(Beginning of Text shown)

# new software is downloading to the 721



## SParker (Apr 27, 2002)

It's not complete yet and I have to go shopping and out to eat. Anyone know what it does? Bug fixes? Slow mo?


----------



## Jacob S (Apr 14, 2002)

Maybe its the channel mapping on channels below 100 for local channels.


----------



## LarryH (Jun 10, 2002)

> _Originally posted by Jacob S _
> *Maybe its the channel mapping on channels below 100 for local channels. *


The channel mapping feature showed up in L102. The update I got today was L103. Doesn't look like it has slow motion.


----------



## SParker (Apr 27, 2002)

Looks like they fixed the problem with the CID history I had. They removed the Cancel button.


----------



## John Corn (Mar 21, 2002)

Mine's at L103 now. You would have thought they would have fixed more than CID? I can't wait for Dish Home.


----------



## rolou21 (Apr 4, 2002)

Just received L103 update just shortly after 11pm eastern. Do not notice anything different other than menu functions are a little slow....What was the update for?


----------



## Jacob S (Apr 14, 2002)

The problem that I had earlier with me having to select extra buttons not having the options of deleting the program is fixed now.

Anybody else notice any changes?


----------



## BobtopFL (Aug 4, 2002)

According to DISH there was one problem with the new 721 that they were trying to fix immediately. When the 721 is used in conjunction with a DishPro Twin LNBF it caused the receiver to drop the 119 or 110 satellite. They were working on the problem and according to DISH were to have it fixed in a week or so. At 6:00pm Eastern time a new download L103 came through. I am assuming this is the fix they were talking about because I am not dropping 119 or 110 at this time. If there is going to be another one in a week or so I do not know what it is going to do.


----------



## Greg Haynes (Jul 11, 2002)

Anyone figure out what exactly v103 does? I thought it would fix going to live mode bug, but it still does it.

Scott, you seem to know all the inside information. Any news?


----------



## Scott Greczkowski (Mar 21, 2002)

Nope I have heard nothing, maybe they are mad at me for being mad about not being able to use your own ISP with the 721.


----------



## Jacob S (Apr 14, 2002)

(End of Text shown)
(Beginning of Input data)

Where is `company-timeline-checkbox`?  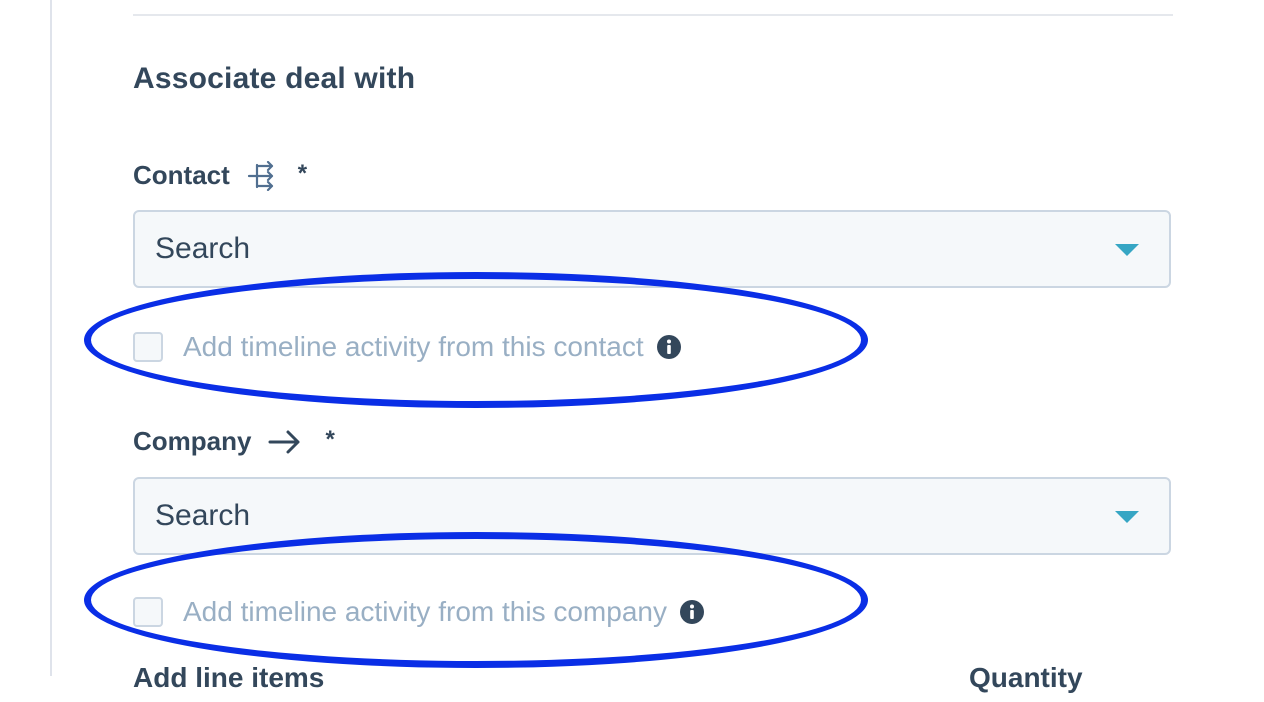
company-timeline-checkbox is located at coordinates (148, 612).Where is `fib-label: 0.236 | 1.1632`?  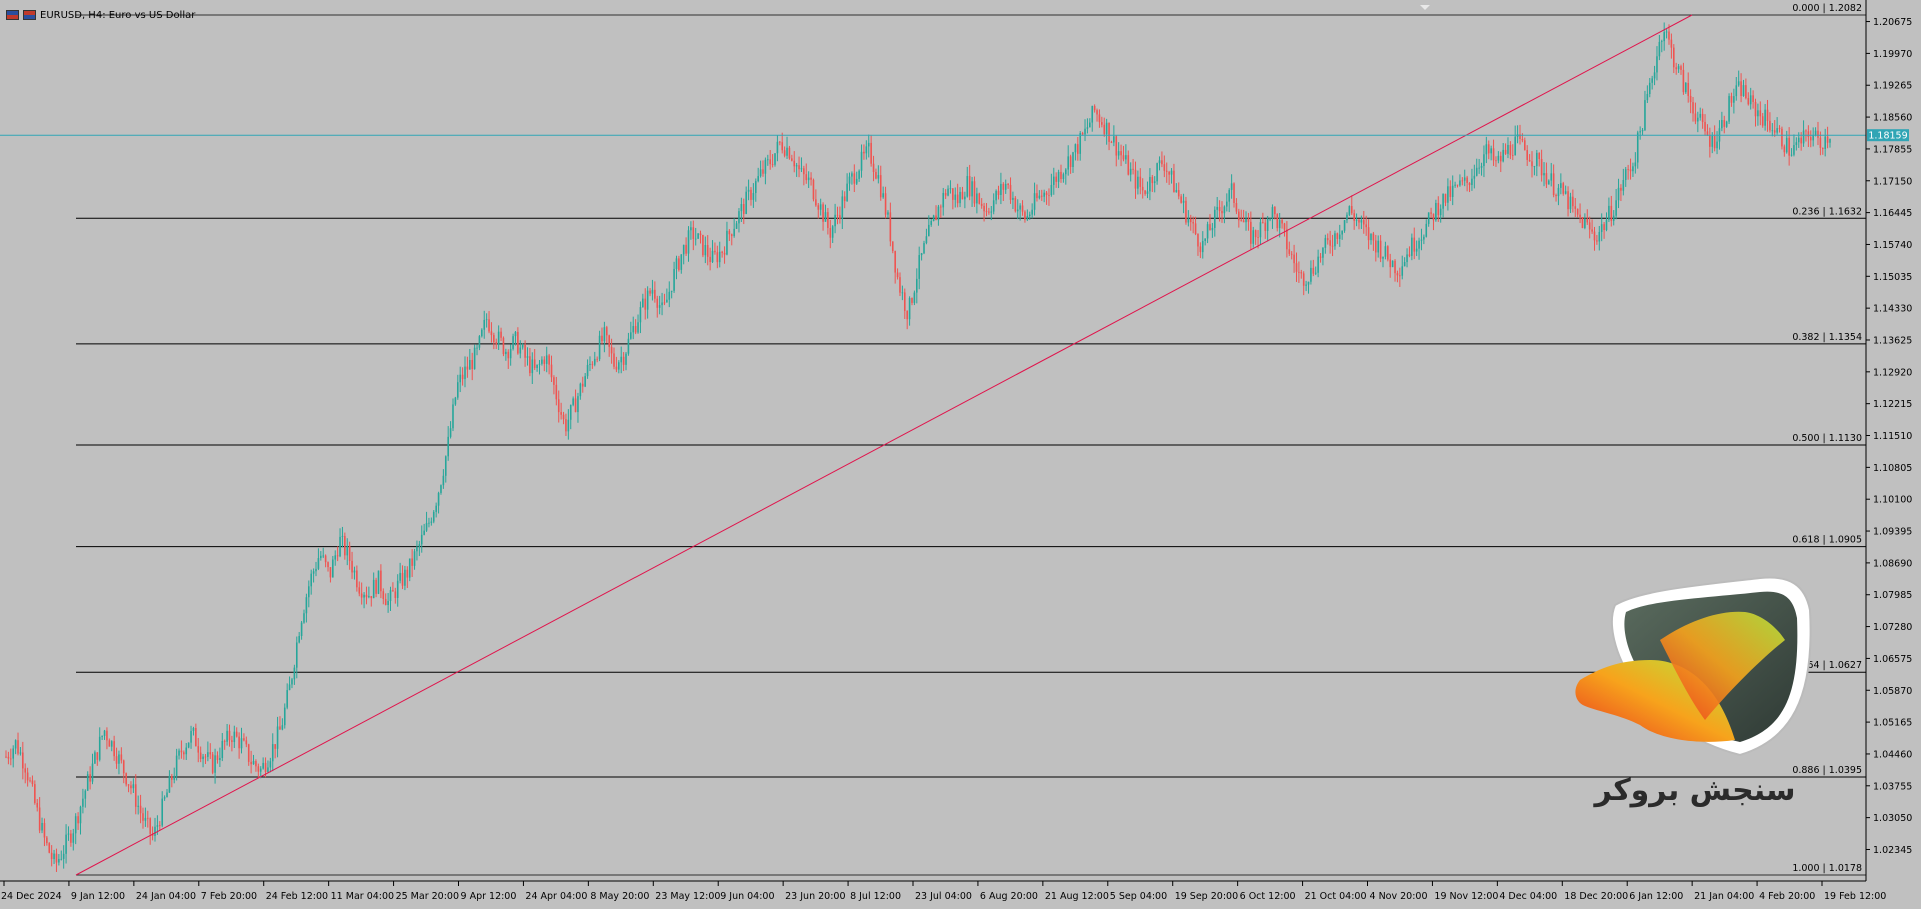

(End of Input data)

Questions to answer:
a: In the forum thread about the 721 software update, can you reproduce the passage between "## rolou21 (Apr" and "the update for?", inclusive, swapping "L103" for "L104"?
b: According to the forum thread about the 721 software update, which software version first introduced the channel mapping feature?

Outputs for the tasks:
a:
## rolou21 (Apr 4, 2002)

Just received L104 update just shortly after 11pm eastern. Do not notice anything different other than menu functions are a little slow....What was the update for?

b: L102